Question

The moment of inertia for an axis through the center of mass of a diatomic molecule calculated from the wavelength emitted in an $I=19\to I=18$ transition is different from the moment of inertia calculated from the wavelength of the photon emitted in an $I=1\to I=0$ transition. Explain this difference. Which transition corresponds to the larger moment of inertia?

Short answer

At the transition, $I=1\to I=0$ the moment of inertia is larger.

Step-by-step solution

Definition of moment of inertia

A measurement of a body's resistance to angular acceleration about a specific axis that is equal to the product of each mass component's mass and its squared distance from the axis.

Determine which transition has greater energy (of photon)

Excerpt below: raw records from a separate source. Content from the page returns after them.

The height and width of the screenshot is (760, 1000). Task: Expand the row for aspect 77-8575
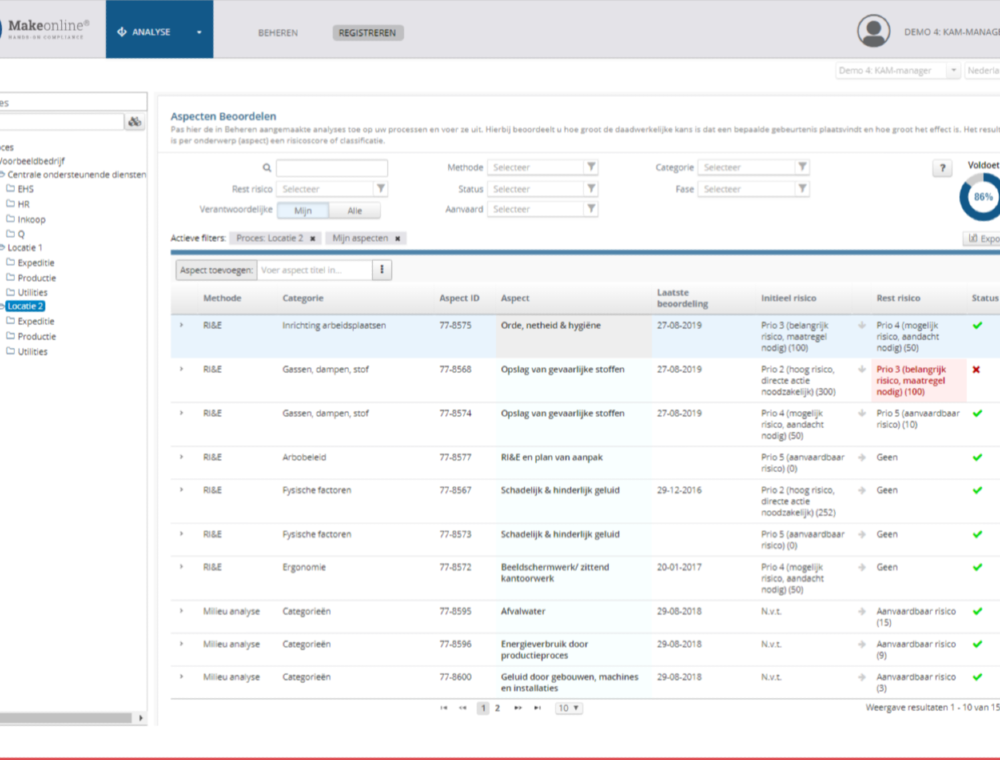pos(181,325)
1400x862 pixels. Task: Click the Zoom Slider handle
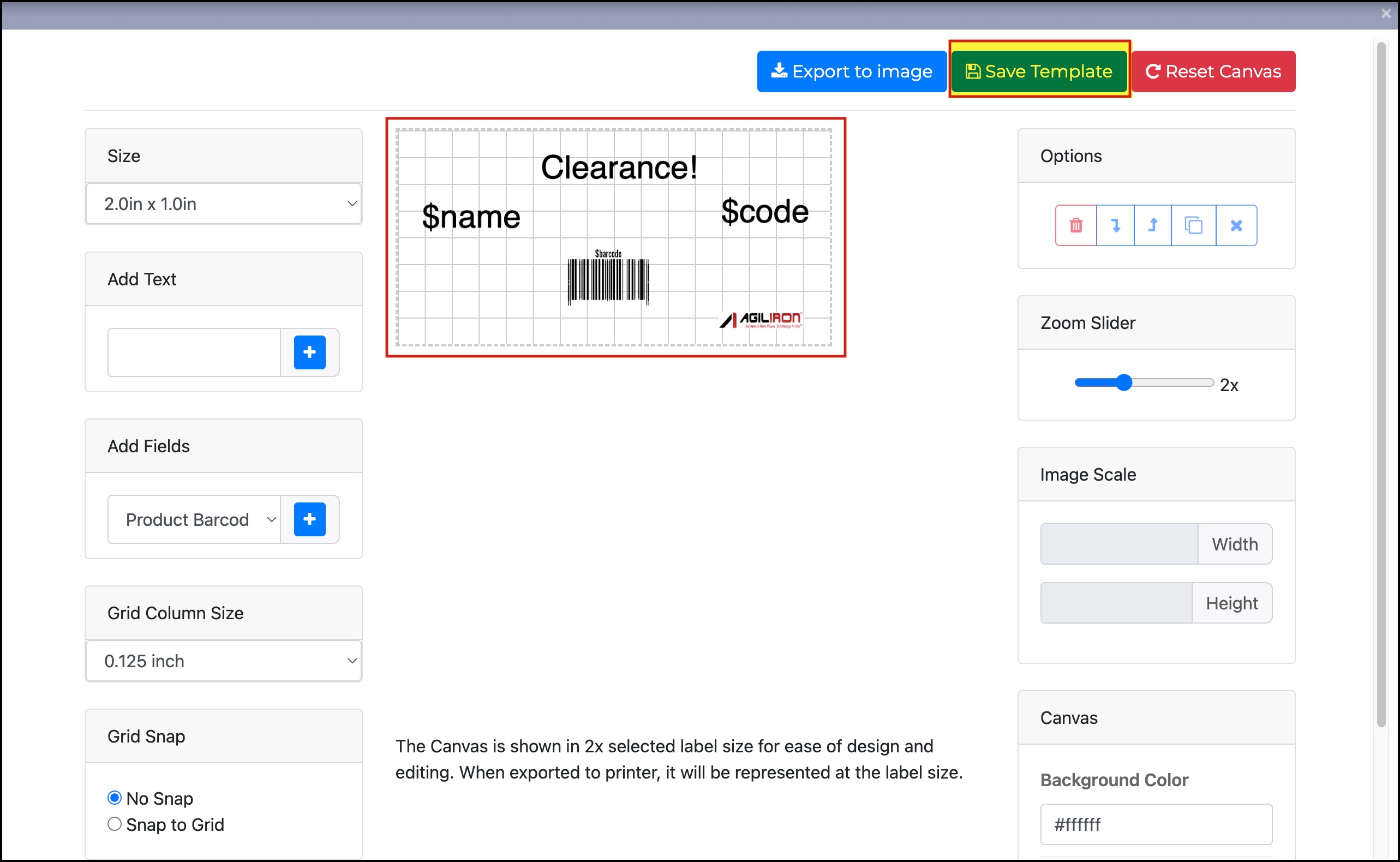[x=1123, y=382]
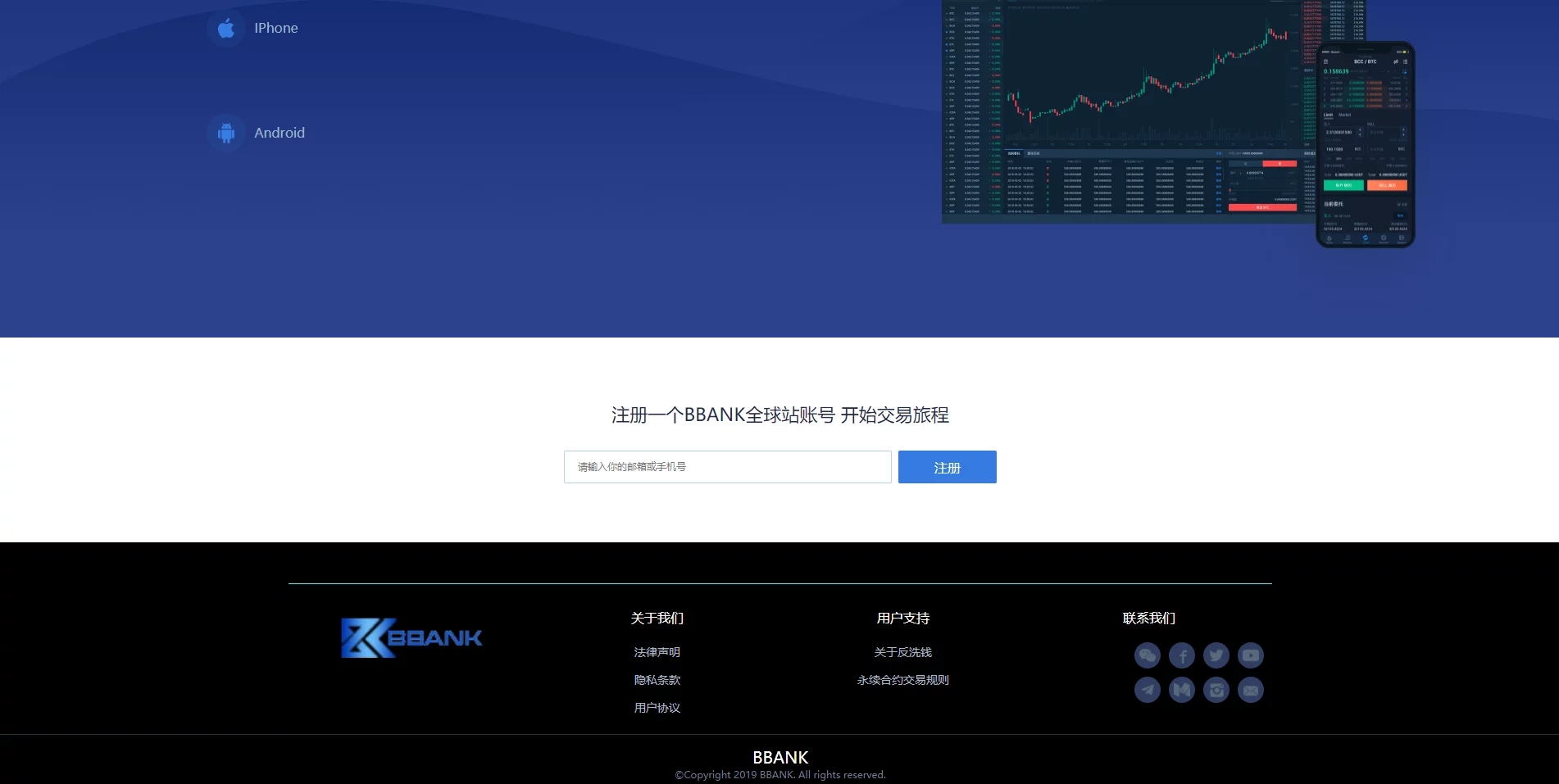Open the 隐私条款 privacy policy link
The image size is (1559, 784).
[657, 680]
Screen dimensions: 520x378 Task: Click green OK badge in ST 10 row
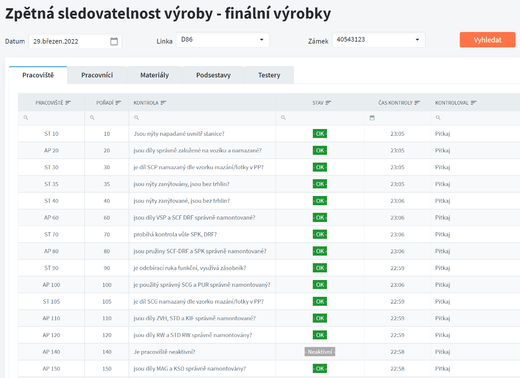click(320, 134)
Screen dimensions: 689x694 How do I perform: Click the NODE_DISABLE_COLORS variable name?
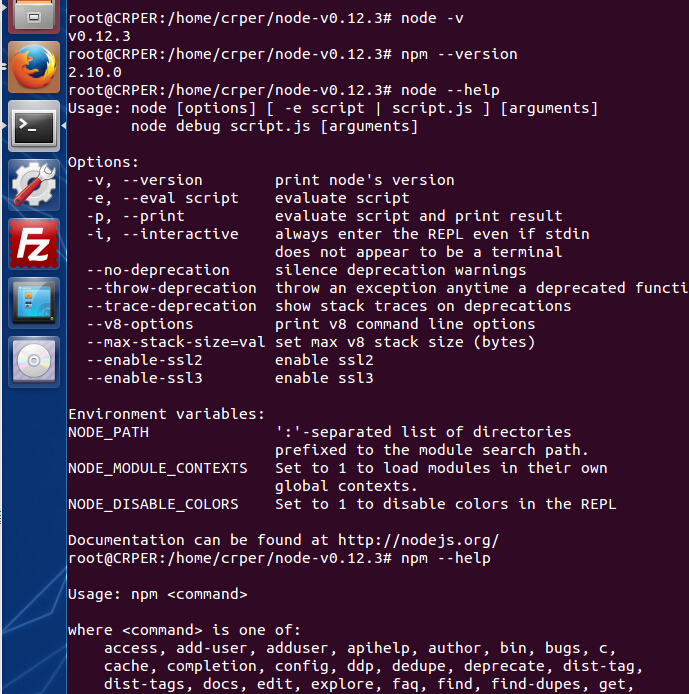click(x=153, y=504)
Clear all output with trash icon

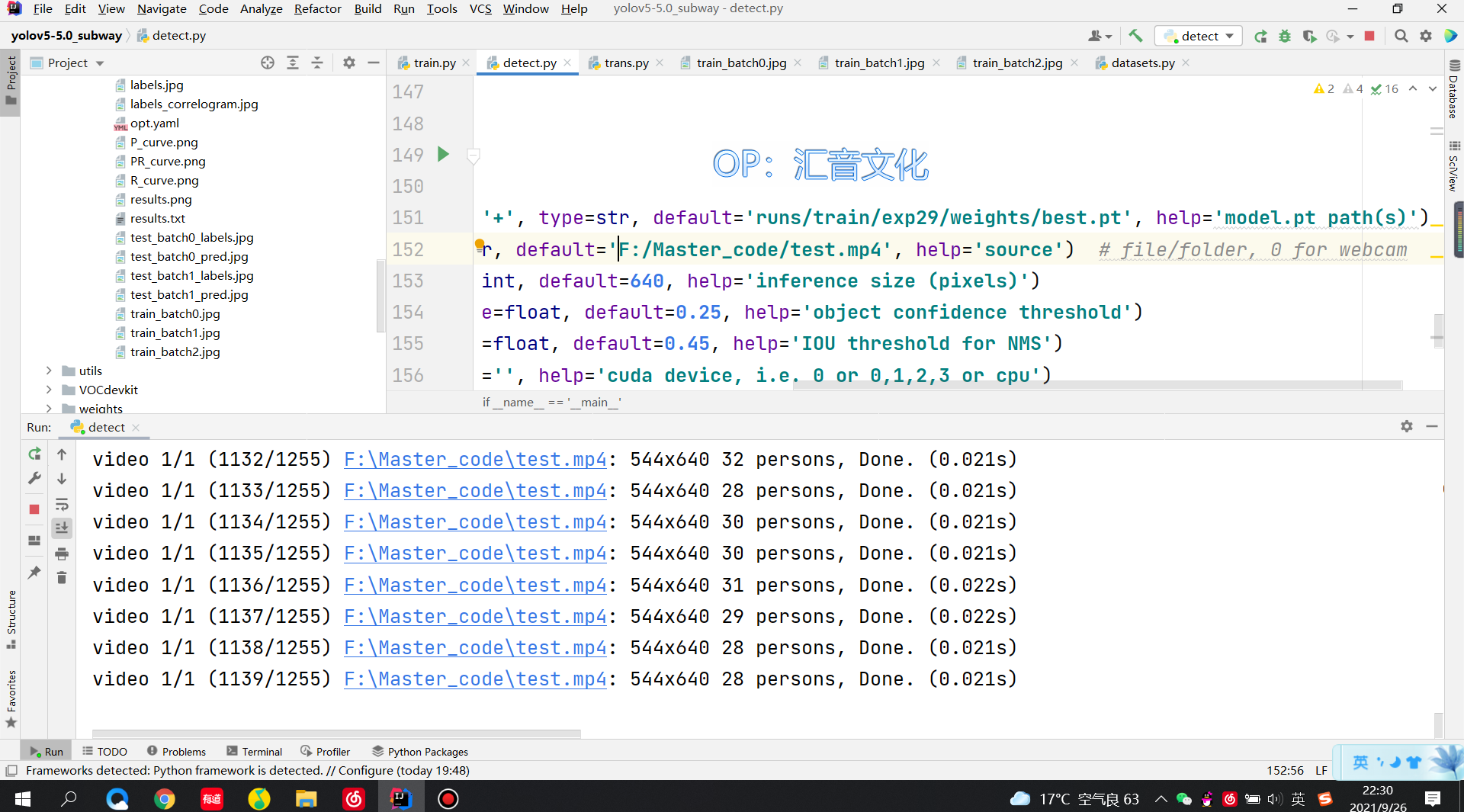coord(62,578)
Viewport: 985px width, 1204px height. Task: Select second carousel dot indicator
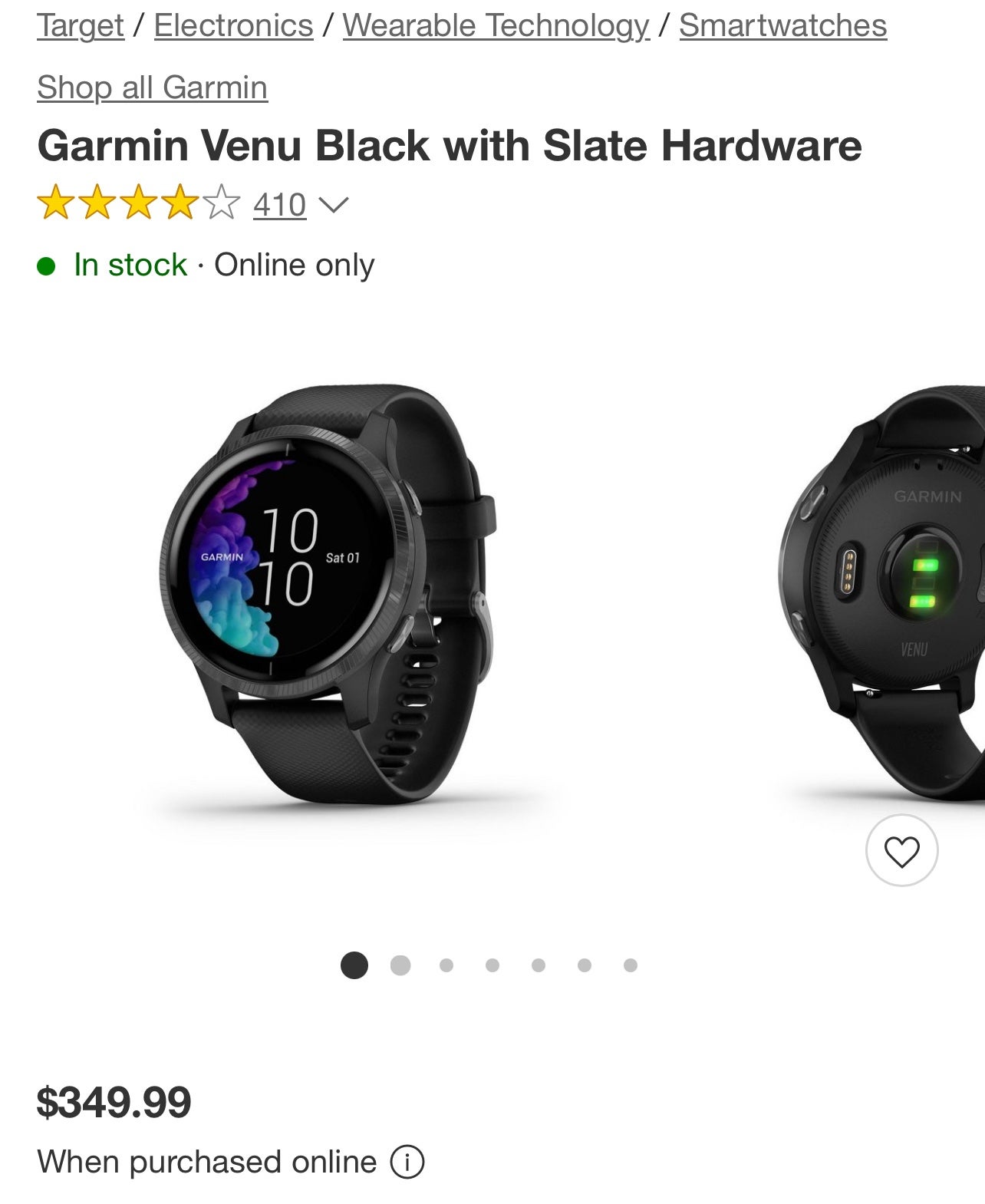(400, 965)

Use the formula of rotational energy levels of a diatomic molecule.

$E_I=I(I+1)\frac{h^2}{2l}\text{with}I=0,1,2,\dots \dots$

Now,

$\Delta E_{big}~19(19+1)-18(18+1)=38$

And

$$\begin{gathered} \Delta E_{\text{smaII}}~1(1+1)-0(0+1)=2 \\ \Delta E_{big}>\Delta E_{\text{smaII}} \end{gathered}$$

Therefore, this can also be verified by measuring the wavelength of the emitted photon at each transition. In the first case, the wavelength is shorter than in the second case.

Determine which transition has greater moment of inertia

Now, since $\Delta E~\frac{h}{2l}\Rightarrow I~\frac{h}{2\Delta E}\mid$

Thus, the photon which is the least energetic has the longest wavelength which corresponds to the greatest moment of inertia. Whereas the photon, which is more energetic has a shorter wavelength, thus corresponding to smaller moment of inertia.

Therefore, at transition $I=1-I=0$ the moment of inertia is larger.